Assigned task:
From the line that contains "Given: Select the Products menu label" to the last line of the entries, set down each line exactly as written, both ends included, with nothing else.

--- Source data ---

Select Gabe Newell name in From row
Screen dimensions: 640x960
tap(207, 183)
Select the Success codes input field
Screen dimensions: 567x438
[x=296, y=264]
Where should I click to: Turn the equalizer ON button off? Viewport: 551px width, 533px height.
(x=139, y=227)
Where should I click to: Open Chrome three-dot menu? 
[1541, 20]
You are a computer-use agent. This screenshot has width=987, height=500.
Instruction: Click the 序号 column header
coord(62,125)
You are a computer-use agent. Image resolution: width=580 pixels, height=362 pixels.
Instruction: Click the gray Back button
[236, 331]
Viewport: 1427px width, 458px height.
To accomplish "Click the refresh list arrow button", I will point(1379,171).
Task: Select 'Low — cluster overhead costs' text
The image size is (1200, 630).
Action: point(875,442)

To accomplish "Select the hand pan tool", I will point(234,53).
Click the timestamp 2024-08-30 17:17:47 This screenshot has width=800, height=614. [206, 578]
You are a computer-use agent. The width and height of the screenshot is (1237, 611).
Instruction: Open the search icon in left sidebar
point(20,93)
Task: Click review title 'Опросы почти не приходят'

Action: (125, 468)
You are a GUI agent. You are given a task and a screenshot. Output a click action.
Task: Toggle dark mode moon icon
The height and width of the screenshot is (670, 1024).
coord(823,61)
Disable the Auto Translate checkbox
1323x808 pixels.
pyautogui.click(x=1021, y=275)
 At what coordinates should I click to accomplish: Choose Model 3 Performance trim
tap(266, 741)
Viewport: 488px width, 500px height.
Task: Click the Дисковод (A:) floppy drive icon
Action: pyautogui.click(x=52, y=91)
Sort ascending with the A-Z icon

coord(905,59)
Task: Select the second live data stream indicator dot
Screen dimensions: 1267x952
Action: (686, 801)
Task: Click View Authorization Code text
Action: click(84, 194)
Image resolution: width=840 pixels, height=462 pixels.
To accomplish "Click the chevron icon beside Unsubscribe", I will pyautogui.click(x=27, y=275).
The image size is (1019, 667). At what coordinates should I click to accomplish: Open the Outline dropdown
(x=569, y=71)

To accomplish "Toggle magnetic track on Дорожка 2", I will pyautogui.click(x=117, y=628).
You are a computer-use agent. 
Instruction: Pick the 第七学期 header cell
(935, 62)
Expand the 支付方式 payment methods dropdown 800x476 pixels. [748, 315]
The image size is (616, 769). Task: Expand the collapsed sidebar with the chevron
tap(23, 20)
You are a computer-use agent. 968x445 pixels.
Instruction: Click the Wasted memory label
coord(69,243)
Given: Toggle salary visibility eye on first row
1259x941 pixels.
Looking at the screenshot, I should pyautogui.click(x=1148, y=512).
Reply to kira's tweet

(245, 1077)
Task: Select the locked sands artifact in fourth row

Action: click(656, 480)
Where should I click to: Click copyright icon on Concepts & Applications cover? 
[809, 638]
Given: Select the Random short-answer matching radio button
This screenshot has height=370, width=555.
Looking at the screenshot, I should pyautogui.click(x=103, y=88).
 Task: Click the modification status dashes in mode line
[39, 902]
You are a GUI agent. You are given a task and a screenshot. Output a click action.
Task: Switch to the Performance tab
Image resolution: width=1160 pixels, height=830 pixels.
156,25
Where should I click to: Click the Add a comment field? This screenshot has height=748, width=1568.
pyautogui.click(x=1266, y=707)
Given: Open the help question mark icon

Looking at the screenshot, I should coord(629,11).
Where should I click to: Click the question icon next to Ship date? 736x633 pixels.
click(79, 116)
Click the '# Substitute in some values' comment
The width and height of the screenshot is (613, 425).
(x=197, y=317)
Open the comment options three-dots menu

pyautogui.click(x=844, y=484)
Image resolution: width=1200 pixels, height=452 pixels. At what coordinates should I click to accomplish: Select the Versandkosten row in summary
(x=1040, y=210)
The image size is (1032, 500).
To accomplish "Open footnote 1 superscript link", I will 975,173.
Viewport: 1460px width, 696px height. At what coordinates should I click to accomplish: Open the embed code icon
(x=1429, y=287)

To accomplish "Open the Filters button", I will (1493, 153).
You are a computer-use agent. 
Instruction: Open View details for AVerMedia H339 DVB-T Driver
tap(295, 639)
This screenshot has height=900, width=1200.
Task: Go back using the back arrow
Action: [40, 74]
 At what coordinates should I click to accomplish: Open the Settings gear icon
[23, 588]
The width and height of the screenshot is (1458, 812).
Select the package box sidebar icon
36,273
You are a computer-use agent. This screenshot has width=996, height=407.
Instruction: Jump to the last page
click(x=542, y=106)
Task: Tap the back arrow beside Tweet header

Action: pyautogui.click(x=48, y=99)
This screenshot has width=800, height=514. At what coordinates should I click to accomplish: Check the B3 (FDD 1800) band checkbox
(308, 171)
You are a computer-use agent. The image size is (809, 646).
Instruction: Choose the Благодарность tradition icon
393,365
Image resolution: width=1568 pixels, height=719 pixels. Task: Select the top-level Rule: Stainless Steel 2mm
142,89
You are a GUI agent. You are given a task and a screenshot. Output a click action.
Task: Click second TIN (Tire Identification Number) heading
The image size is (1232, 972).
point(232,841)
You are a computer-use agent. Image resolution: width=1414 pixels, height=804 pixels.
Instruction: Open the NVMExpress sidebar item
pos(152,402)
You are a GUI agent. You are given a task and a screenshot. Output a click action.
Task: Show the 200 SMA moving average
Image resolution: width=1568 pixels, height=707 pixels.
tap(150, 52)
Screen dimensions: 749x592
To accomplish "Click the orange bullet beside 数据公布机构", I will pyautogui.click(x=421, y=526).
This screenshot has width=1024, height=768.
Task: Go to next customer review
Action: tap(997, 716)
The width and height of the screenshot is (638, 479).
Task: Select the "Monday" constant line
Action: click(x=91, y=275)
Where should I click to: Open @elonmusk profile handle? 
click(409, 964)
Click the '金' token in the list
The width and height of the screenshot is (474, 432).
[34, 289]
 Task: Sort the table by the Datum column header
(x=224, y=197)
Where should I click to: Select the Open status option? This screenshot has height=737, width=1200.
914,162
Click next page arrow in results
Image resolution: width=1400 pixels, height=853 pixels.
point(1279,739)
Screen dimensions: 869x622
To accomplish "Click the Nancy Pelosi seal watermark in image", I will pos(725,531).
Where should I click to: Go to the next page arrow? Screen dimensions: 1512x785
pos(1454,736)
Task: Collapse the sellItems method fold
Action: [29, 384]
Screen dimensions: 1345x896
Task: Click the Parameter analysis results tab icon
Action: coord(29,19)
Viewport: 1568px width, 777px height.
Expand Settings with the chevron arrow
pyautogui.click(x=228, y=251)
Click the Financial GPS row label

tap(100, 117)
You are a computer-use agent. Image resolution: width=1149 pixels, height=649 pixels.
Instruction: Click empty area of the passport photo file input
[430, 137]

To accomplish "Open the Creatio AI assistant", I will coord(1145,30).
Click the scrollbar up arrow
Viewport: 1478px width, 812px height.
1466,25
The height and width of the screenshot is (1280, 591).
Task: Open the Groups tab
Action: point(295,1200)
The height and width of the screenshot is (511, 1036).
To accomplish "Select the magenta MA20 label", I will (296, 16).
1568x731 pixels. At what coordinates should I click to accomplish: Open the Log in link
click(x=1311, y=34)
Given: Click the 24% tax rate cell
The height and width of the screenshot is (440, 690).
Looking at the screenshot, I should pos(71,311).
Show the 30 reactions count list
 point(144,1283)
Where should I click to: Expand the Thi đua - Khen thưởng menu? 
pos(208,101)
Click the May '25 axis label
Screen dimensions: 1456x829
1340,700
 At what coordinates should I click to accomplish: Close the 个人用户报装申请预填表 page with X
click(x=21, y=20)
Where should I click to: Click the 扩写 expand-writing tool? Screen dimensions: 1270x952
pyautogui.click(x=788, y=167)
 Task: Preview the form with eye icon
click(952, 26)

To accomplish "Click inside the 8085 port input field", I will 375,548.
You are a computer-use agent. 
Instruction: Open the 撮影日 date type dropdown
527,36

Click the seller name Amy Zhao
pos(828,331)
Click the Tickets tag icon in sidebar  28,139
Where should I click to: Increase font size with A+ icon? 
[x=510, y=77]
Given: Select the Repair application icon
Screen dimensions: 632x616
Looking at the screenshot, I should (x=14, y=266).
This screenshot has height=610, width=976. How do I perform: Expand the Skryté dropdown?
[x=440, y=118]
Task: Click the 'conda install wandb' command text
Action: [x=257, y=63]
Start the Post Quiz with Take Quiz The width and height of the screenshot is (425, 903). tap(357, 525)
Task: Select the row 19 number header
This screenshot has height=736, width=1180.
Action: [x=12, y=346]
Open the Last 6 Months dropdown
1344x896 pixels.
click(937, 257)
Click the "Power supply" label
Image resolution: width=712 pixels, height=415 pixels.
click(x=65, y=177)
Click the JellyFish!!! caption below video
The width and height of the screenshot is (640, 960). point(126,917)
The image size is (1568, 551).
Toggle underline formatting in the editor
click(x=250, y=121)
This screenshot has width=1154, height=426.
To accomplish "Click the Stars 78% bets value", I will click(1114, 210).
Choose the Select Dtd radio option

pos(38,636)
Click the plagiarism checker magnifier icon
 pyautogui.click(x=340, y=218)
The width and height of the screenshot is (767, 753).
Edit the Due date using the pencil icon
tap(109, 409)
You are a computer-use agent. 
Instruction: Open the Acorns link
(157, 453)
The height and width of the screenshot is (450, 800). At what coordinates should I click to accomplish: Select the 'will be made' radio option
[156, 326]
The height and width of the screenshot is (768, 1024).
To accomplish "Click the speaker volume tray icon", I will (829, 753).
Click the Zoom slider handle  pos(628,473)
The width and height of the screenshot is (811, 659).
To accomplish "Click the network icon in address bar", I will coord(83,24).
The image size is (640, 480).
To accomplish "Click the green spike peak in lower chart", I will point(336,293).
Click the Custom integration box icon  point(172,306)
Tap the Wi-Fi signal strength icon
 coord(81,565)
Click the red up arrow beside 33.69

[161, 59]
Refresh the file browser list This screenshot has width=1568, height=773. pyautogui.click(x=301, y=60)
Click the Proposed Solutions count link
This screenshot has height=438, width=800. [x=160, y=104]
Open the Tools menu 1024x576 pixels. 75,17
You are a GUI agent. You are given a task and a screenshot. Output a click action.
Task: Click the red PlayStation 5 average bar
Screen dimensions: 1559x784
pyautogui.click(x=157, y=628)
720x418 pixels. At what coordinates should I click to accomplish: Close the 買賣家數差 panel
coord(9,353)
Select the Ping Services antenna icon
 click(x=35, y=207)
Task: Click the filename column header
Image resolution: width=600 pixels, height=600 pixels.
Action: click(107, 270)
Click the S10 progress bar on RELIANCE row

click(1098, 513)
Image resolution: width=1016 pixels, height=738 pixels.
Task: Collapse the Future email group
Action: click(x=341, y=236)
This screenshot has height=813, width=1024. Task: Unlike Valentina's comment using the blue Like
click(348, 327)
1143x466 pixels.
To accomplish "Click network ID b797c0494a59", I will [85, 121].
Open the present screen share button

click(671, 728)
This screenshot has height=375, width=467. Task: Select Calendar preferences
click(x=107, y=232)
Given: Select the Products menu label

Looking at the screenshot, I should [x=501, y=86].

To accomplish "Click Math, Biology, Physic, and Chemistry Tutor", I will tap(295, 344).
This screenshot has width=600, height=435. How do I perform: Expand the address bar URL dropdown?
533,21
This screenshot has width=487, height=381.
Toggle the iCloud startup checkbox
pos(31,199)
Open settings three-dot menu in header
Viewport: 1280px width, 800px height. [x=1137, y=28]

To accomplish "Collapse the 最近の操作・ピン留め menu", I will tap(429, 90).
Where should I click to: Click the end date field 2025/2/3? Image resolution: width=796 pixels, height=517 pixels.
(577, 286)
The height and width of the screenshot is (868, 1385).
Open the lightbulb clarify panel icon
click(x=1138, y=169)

---

Written solution:
Given: Select the Products menu label

Looking at the screenshot, I should [x=501, y=86].

To accomplish "Click Math, Biology, Physic, and Chemistry Tutor", I will tap(295, 344).
This screenshot has width=600, height=435. How do I perform: Expand the address bar URL dropdown?
533,21
This screenshot has width=487, height=381.
Toggle the iCloud startup checkbox
pos(31,199)
Open settings three-dot menu in header
Viewport: 1280px width, 800px height. [x=1137, y=28]

To accomplish "Collapse the 最近の操作・ピン留め menu", I will tap(429, 90).
Where should I click to: Click the end date field 2025/2/3? Image resolution: width=796 pixels, height=517 pixels.
(577, 286)
The height and width of the screenshot is (868, 1385).
Open the lightbulb clarify panel icon
click(x=1138, y=169)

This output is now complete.